VESA Releases DisplayPort 2.1 Specification, Backward Compatible With Previous DisplayPort Version
The Video Electronics Standards Association (VESA) announced that it has released DisplayPort 2.1, the latest version of the DisplayPort specification, which is backward compatible with and supersedes the previous version of DisplayPort (DisplayPort 2.0). VESA has been working closely with member companies to ensure that products supporting DisplayPort 2.0 would actually meet the newer, more demanding DisplayPort 2.1 spec. Due to this effort, all previously certified DisplayPort 2.0 products including UHBR (Ultra-high Bit Rate) capable products — whether GPUs, docking station chips, monitor scalar chips, PHY repeater chips such as re-timers, or DP40/DP80 cables (including both passive and active, and using full-size DisplayPort, Mini DisplayPort or USB Type-C connectors) — have already been certified to the stricter DisplayPort 2.1 spec.

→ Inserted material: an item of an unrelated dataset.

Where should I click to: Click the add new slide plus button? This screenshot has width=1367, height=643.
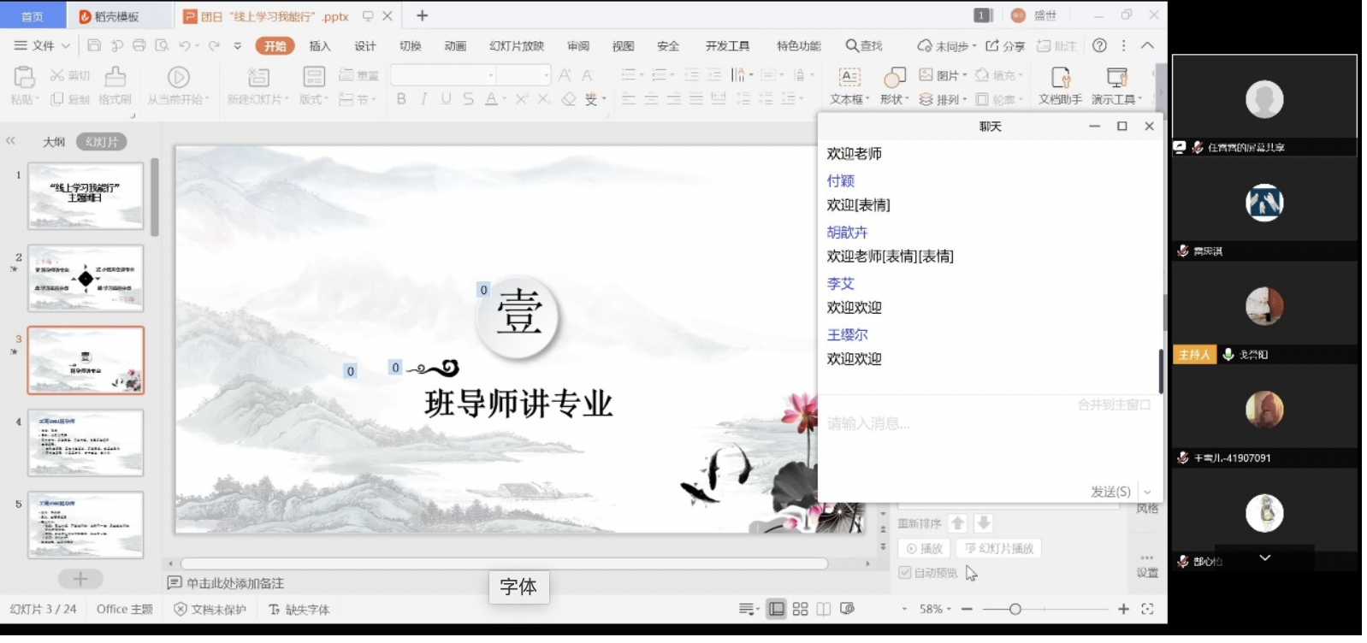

Achieving a robust, end-to-end user visual experience remains the utmost priority for VESA’s DisplayPort specification, whether across a native DisplayPort cable, via DisplayPort Alt Mode (DisplayPort over the USB Type-C connector), or tunneled through the USB4 link. As such, DisplayPort 2.1 has tightened its alignment with the USB Type-C specification as well as the USB4 PHY specification to facilitate a common PHY servicing both DisplayPort and USB4. In addition, DisplayPort 2.1 has added a new DisplayPort bandwidth management feature to enable DisplayPort tunneling to coexist with other I/O data traffic more efficiently over the USB4 link. This increased efficiency is on top of mandated support for VESA’s visually lossless Display Stream Compression (DSC) codec and VESA’s Panel Replay capability. DSC bitstream support can reduce DisplayPort transport bandwidth in excess of 67 percent without visual artifacts, while VESA’s Panel Replay capability can reduce DisplayPort tunneling packet transport bandwidth in excess of 99 percent when Panel Replay operation is taking place.
“Achieving greater alignment between DisplayPort and USB on a common PHY has been a particularly important effort within VESA given the significant overlap in use case models between the DisplayPort and USB4 ecosystems,” stated Alan Kobayashi, VESA Board Chair and VESA DisplayPort Task Group Chair. “DisplayPort 2.1 brings DisplayPort into convergence with USB4 PHY specifications to ensure the highest video performance across a broad range of consumer products. Display transport through DisplayPort, with its higher bit rates and proven visual quality of DSC compression even for HDR content, offers ample bandwidth for the needs of virtually every practical application. Features such as driving multiple displays over a single cable, or enabling multiple functions on a single port like video, power and data transfer, no longer require any compromise in video format choice. The advanced capabilities of the DisplayPort video interface are enabled by the invaluable contributions by our more than 300 member companies from across the electronics ecosystem.”
DisplayPort 2.1 has also updated the DisplayPort cable specification to provide greater robustness and enhancements to full-size and Mini DisplayPort cable configurations that enable improved connectivity and longer cable lengths (beyond two meters for DP40 cables and beyond one meter for DP80 cables) without diminishing UHBR performance. VESA certified DP40 cables support up to the UHBR10 link rate (10 Gbps), with four lanes, providing a maximum throughput of 40 Gbps, while VESA certified DP80 cables support up to the UHBR20 link rate (20 Gbps), with four lanes, providing a maximum throughput of 80 Gbps.